Devi tersenyum, "Saya akan bekerja sebaik mungkin, Tan!"
Luci tersenyum, lalu meraih ponselnya yang berdering, "Papahnya Devan telpon, sebentar ya, Dev," Luci pamit keluar dari dapur untuk mengangkat telpon dari suaminya.
Devi mengangguk lalu menggoyangkan kaki sambil menikmati teh dan kue bolu yang super enak ini, huft.. rasanya nyaman sekali, semua lelahnya hilang sudah. Ternyata weekend nya lumayan menyenangkan, berkat Tante Luci.
Apalagi ada saldo satu juta di rekeningnya, aahh, uang kos bulan ini terselamatkan...
Devi bersenandung sambil melahap Kue bolu buatan Luci, saking asyiknya dia sampai tak menyadari jika Devan sudah berdiri di belakangnya.
"Kenapa pesanku belum di baca?!" ucapnya tiba-tiba dan sukses membuat Devi terkejut dan hampir terjatuh dari kursi bulat yang di dudukinya.
Dengan cepat, Devan memegangi bahu Devi agar dia tak terjatuh. Kursi bulat yang suka berputar itu memang bisa membuat orang jatuh jika tak seimbang.
Jantung Devi kembali berdebar kencang, saat punggungnya menempel di dada Devan dan wajahnya hanya berjarak beberapa centi dengan artis tampan itu.
Ya, Devan menopang punggung Devi dengan dadanya, dan kedua tangannya memegangi lengan Devi, menahanya agar tak terjatuh.
Devan menatap wajah Devi yang merona, lalu tersenyum.
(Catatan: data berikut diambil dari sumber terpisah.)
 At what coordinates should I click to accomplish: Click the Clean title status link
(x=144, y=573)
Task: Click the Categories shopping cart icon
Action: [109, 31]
Dengan jahil dia berjalan mundur, membuat Devi hampir terjungkal ke belakang.
"De-Devan! jangan macam-macam! aku bisa jatuh!" Devi meraih Devan dengan panik, dan berusaha memegang tubuh Devan yang bisa di raihnya.
Devan terkekeh, lalu melingkarkan tangan kanannya di perut Devi, sedang tangan kirinya mendorong punggung Devi agar bisa duduk dengan tegap di kursi bundar sialan itu.
Dada Devi naik turun karena gugup. Jantungnya pun berdebar kencang. Kejadian dirinya yang hampir jatuh memang membuat Devi deg-degan, tapi keadaannya saat inilah yang membuat Devi hampir mati berdiri.
Tentu saja itu karena Devan! karena tangan kanan Devan masih melingkari perutnya.
Beberapa kali Devi menelan salivanya, rasanya jantungnya berdentum kencang hingga seluruh ruangan ini di penuhi suara dentuman jantung Devi.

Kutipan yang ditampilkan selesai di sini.